Taxing Exhaustible Resources: Evidence from California Oil Production
Nirupama Rao, Assistant Professor of Economics and Public Policy at New York University’s Wagner School of Public Service, came to Colby College on November 30 to present her paper “Taxing Exhaustible Resources: Evidence from California Oil Production.” She studies the reaction of domestic oil producers on the levying of excise taxes.
Rao graduated with a double major in Economics and Management from the Massachusetts Institute of Technology in 2004. Because of her interest in policy, she initially thought she would become a policy analyst, but her inquiries on the effects of different policies led her to academia. Rao returned one year later to pursue a PhD in Economics. Upon completion in 2010, she began working at NYU.
“I am interested in how individuals respond to changes in the incentives they face and how they make decisions. At its heart, my academic work examines the impacts and consequences of policy choices partly in hope of informing discussions of what better policy looks like,” Rao said.
Policy also led her to her paper topic.
“In 2008, oil prices reached $140 a barrel and there were debates on the campaign trail and in Congress. I knew we’d had a windfall profit tax on oil producers decades ago so I tried to find a study examining the consequences of that tax. I couldn’t find one so I decided to look into it myself,” she said.
Rao gathered data and ran regressions and found that a ten percent tax on oil reduces oil production by 2.4 percent. She used the information she found to examine the deadweight loss of an oil tax.
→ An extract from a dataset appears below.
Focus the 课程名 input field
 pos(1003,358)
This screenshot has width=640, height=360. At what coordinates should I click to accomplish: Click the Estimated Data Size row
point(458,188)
“Because oil is an exhaustible resource, the deadweight loss doesn’t come from an output gap (the oil will eventually be pumped); instead it comes from higher production costs and the reduced present discounted value of profits because they will be delayed,” she said.
During her lecture at Colby, she discussed the impacts of past oil taxes and the different tax amounts on the variations in types of oil indexed. Her research estimated a much larger overall elasticity of oil compared to what past studies have shown.
Some of her other work looks at the effect of tax credits on R&D spending by private corporations. She published one paper from her dissertation last year in the National Tax Journal.
Rao is currently starting a project with a co-author on the business cycle on the strength of the social safety net. They will look at the effects of fiscal stress on the likelihood that Medicaid-eligible individuals become program participants.